■ DATASET RECORDS ■

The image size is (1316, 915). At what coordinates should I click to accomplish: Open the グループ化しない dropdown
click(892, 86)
--
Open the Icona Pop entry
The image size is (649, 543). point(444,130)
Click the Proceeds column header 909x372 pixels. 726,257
==
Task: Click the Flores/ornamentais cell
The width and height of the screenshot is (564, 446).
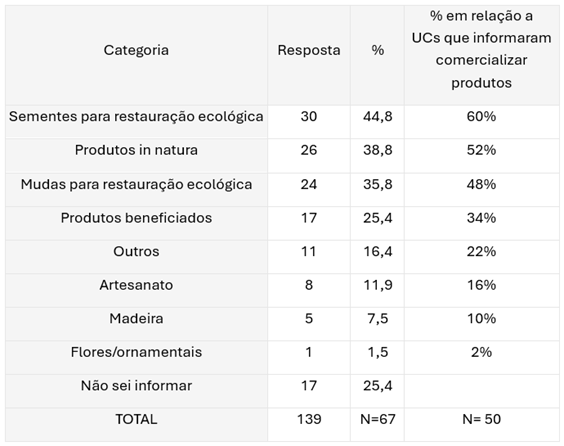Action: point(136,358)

■ INSTRUCTION ■
Convert the stretch from the line containing "The image size is (1316, 915)." through the line containing "click(892, 86)" into a Markdown table with the columns Line and Text, giving each line a number and omitting blank lines.

■ EXPECTED ANSWER ■
| Line | Text |
|---|---|
| 1 | The image size is (1316, 915). At what coordinates should I click to accomplish: Open the グループ化しない dropdown |
| 2 | click(892, 86) |